What the exercise asks:
Line by line, set down the records below from the first line through the line containing "The width and". Omit the pictures.

╭─ Exercise materials

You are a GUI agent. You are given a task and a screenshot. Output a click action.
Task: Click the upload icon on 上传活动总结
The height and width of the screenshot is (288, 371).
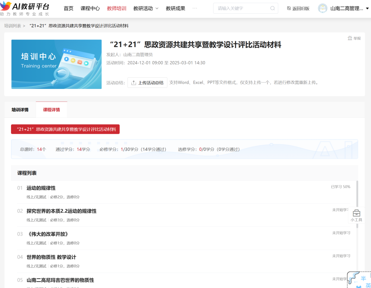pos(134,82)
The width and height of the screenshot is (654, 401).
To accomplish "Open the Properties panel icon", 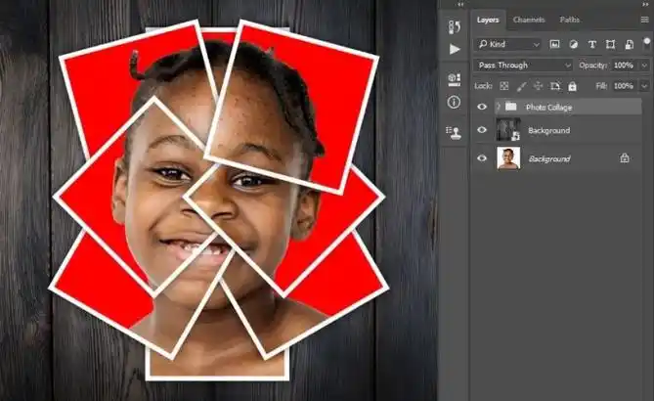I will [x=454, y=79].
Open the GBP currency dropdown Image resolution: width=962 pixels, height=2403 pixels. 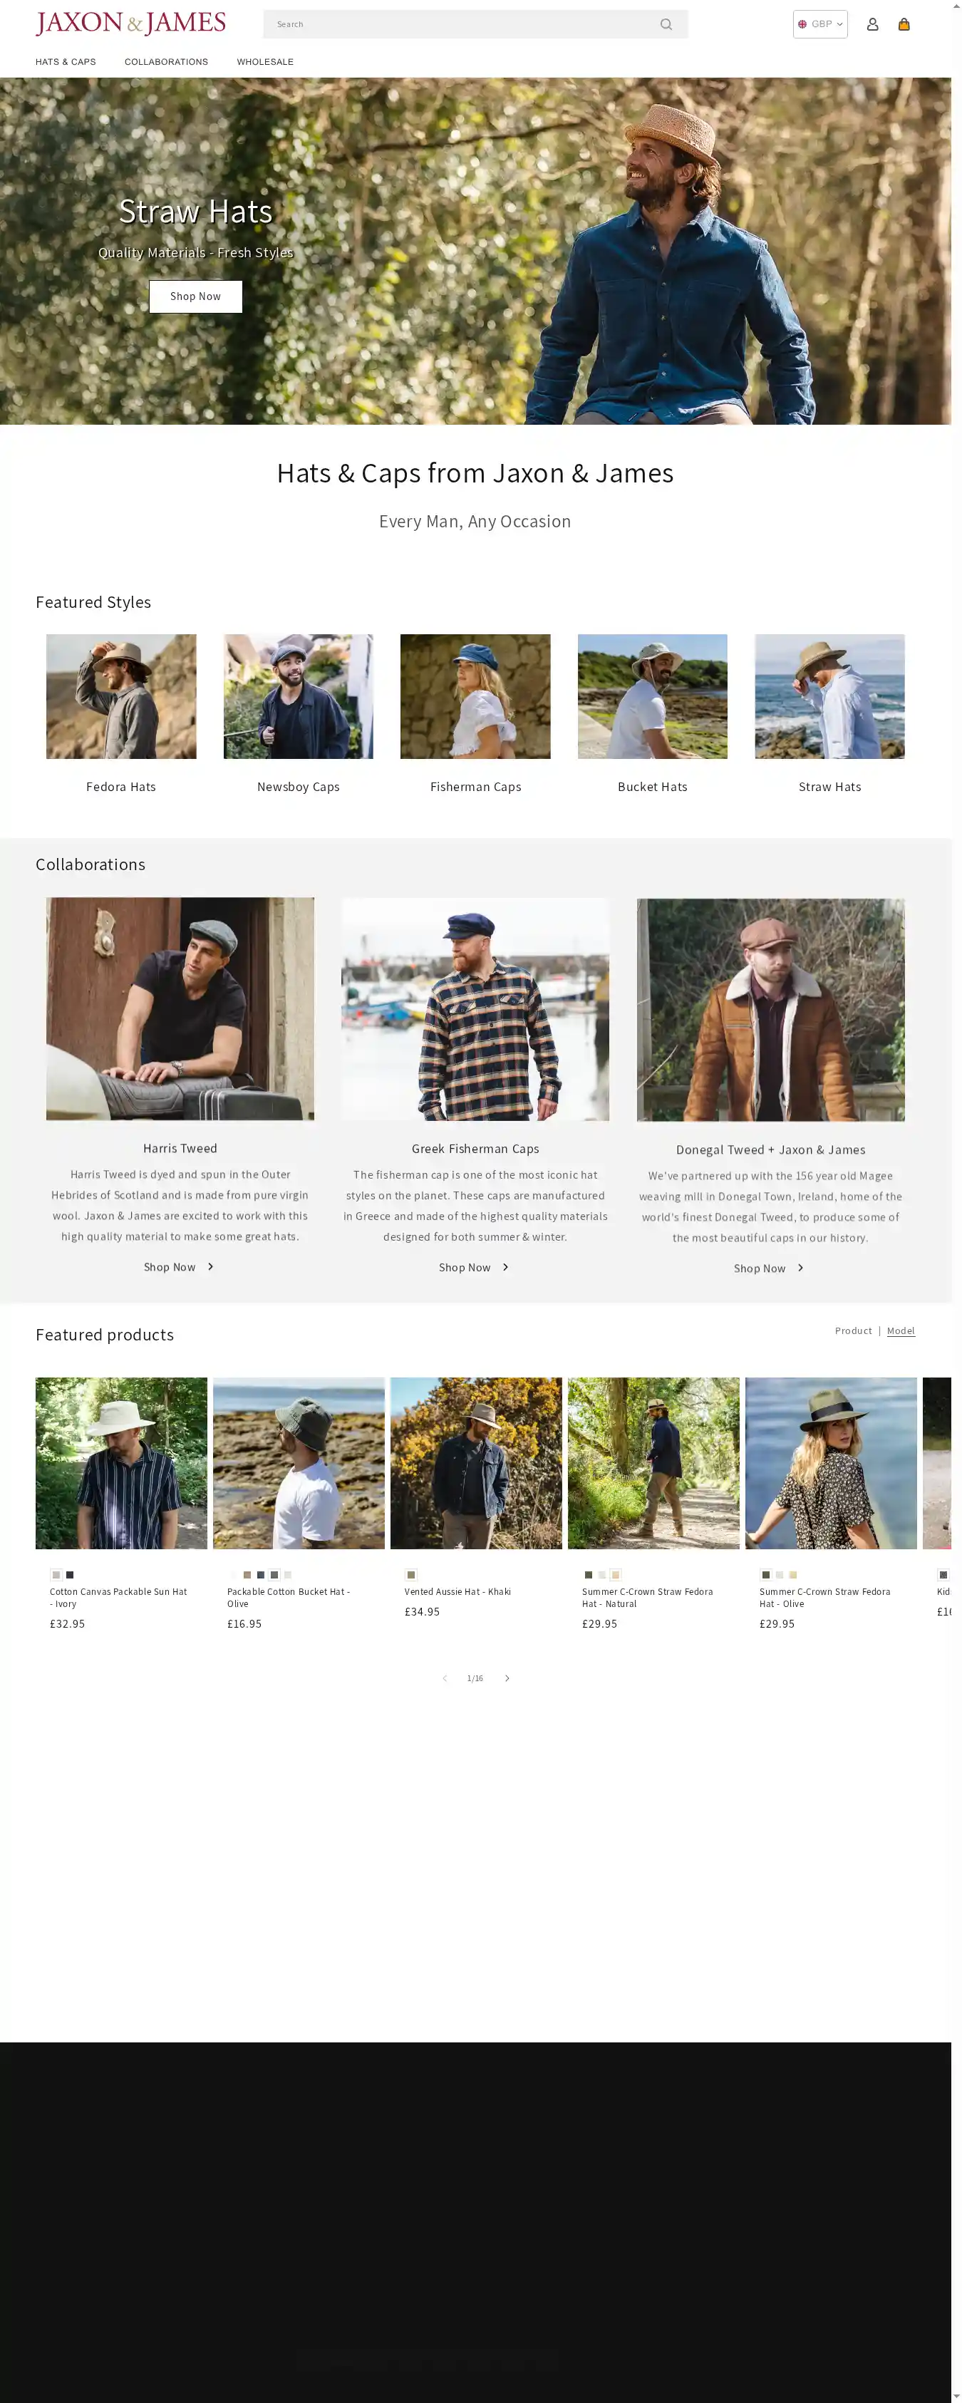[820, 24]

╰─

Task response:
You are a GUI agent. You are given a task and a screenshot. Output a click action.
Task: Click the upload icon on 上传活动总结
The height and width of the screenshot is (288, 371).
pos(134,82)
The width and height of the screenshot is (654, 401).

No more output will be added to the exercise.